This listing is created until an ending condition is reached. A
first ending condition is the creation of a finite number of
mnemonic entries of the mnemonic code listing. A second ending
condition is exceeding a boundary of the executable code. A third
ending condition is pointing by an instruction pointer to an
already disassembled instruction offset.
[0022] After an ending condition is satisfied, the mnemonic code
listing is the signature source for the executable code. The
mnemonic code listing is processed to create a signature associated
with the executable code. For one embodiment, processing includes
applying a hash function to the signature source, or list of
emissions. Hashing the list of emissions creates a signature that
is associated with the digital file. The signature is analyzed to
classify the executable code into one of a set of predetermined
categories. An exemplary category is malicious code.
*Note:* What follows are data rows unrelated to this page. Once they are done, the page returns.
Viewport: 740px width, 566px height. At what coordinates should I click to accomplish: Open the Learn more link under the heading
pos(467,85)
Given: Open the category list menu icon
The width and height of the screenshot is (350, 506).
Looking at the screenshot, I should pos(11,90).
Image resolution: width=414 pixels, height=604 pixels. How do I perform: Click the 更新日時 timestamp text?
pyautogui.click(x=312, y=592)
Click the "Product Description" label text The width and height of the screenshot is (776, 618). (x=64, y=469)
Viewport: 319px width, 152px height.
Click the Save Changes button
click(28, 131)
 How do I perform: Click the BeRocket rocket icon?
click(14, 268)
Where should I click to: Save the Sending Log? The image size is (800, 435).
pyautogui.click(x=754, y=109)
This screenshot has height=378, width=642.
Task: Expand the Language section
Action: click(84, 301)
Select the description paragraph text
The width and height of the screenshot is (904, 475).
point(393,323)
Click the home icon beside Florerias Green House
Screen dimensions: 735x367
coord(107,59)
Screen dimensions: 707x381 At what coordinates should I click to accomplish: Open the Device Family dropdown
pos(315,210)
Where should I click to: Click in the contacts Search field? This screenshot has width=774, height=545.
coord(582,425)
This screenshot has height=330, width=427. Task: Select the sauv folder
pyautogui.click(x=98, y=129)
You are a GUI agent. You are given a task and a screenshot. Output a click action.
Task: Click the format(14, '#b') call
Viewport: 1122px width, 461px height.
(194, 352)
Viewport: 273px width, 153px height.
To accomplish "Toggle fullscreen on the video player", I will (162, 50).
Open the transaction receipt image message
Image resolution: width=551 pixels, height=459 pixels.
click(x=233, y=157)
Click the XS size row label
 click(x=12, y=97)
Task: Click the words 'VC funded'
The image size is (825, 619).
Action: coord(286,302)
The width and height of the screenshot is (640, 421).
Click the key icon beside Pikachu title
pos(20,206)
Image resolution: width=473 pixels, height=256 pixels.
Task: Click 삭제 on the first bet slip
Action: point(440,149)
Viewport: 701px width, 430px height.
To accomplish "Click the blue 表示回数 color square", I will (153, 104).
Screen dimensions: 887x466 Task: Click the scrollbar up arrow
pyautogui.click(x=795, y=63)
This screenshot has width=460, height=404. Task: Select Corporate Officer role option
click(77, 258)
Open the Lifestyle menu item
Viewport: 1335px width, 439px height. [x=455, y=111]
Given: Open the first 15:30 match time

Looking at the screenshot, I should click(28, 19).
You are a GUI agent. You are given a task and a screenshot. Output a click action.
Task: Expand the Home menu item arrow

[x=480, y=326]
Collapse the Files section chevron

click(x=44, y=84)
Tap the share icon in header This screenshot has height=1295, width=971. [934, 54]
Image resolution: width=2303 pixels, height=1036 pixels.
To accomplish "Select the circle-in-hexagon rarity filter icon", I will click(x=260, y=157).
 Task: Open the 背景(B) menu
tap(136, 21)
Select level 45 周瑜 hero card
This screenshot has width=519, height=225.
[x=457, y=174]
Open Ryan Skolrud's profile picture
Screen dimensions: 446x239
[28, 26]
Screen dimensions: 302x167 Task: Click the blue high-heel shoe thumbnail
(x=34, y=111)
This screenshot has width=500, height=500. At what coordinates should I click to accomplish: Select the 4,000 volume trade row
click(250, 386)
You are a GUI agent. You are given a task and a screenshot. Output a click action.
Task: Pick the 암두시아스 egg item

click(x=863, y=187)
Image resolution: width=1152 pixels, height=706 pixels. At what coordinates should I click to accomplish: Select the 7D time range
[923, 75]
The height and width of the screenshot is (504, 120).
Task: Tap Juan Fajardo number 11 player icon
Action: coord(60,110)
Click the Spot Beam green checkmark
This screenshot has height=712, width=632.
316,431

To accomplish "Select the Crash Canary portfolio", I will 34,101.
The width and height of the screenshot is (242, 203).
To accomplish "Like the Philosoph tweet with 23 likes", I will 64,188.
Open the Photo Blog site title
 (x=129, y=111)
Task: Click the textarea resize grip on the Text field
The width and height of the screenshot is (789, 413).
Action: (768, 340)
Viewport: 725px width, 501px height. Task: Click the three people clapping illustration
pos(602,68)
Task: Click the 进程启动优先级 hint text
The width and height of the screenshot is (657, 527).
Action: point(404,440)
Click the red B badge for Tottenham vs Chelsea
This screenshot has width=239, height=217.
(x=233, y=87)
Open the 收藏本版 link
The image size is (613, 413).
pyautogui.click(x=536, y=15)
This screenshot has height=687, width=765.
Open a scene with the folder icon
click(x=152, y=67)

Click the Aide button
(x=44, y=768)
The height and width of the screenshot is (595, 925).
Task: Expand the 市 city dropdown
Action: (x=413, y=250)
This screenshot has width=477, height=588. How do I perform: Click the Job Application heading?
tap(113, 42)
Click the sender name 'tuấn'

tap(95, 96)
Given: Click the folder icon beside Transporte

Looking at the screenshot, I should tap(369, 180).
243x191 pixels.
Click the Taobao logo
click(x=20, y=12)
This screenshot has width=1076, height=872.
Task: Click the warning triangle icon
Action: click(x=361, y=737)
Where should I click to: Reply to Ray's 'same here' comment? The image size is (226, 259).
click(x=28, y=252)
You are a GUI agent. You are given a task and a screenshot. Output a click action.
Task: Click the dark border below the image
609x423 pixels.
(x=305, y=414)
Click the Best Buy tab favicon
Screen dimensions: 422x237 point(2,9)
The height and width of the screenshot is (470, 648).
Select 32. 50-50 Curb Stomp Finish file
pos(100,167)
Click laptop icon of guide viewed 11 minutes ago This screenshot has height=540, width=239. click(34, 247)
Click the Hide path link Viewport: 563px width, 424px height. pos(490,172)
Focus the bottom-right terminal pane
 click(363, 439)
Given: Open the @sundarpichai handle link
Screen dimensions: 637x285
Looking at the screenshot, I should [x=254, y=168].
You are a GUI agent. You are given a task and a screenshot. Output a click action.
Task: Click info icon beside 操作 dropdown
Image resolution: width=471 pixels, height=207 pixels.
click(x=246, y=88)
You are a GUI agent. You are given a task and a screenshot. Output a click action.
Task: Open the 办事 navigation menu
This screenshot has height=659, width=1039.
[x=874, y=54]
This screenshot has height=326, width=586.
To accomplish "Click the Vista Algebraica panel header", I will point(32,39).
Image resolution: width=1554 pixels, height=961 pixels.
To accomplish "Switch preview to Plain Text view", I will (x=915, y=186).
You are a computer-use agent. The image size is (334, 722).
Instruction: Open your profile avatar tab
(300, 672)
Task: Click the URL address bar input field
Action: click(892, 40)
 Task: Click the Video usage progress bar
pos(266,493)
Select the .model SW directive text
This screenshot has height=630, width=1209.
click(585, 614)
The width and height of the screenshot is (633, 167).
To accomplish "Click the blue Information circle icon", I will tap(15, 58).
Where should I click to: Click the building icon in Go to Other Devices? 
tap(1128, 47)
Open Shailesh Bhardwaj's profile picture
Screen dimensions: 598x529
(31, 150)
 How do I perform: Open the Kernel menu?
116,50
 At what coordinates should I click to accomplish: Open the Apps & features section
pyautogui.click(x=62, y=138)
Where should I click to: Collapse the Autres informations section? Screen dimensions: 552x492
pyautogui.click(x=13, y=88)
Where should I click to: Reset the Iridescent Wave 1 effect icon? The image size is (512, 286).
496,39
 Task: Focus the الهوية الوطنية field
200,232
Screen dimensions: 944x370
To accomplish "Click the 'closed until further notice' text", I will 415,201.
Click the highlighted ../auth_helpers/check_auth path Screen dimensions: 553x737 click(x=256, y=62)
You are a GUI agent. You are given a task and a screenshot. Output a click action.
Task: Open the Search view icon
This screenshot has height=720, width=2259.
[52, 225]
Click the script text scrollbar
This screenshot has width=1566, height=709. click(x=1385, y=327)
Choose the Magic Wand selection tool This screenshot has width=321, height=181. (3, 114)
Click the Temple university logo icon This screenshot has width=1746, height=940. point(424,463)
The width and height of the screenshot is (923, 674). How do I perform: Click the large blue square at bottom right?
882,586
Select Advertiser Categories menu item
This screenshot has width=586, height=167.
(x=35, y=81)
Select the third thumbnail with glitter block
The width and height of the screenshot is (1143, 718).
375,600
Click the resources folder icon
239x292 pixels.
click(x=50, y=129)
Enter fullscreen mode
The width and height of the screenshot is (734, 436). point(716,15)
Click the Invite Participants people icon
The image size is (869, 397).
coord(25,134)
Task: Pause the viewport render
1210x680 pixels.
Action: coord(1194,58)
[0023] An intended advantage of this embodiment is to extract a
signature source that is free from artifacts of various mutations
in the executable code. Another intended advantage of this
embodiment is to calculate a consistent signature among mutated
versions of an executable code.
[0024] FIG. 1 shows a file structure. Most executable files include
headers that contain information used to set a computer environment
upon which the executable file will run. Moreover, the headers
cause different portions of the executable file to be placed in
memory of the computer, which enables the program to run. A Disk
Operating System (DOS) executable file generally includes an MZ
Header 105, a PE Header 110, a PE Optional Header 115, numerous
Section Headers 120-130, and a main body 135.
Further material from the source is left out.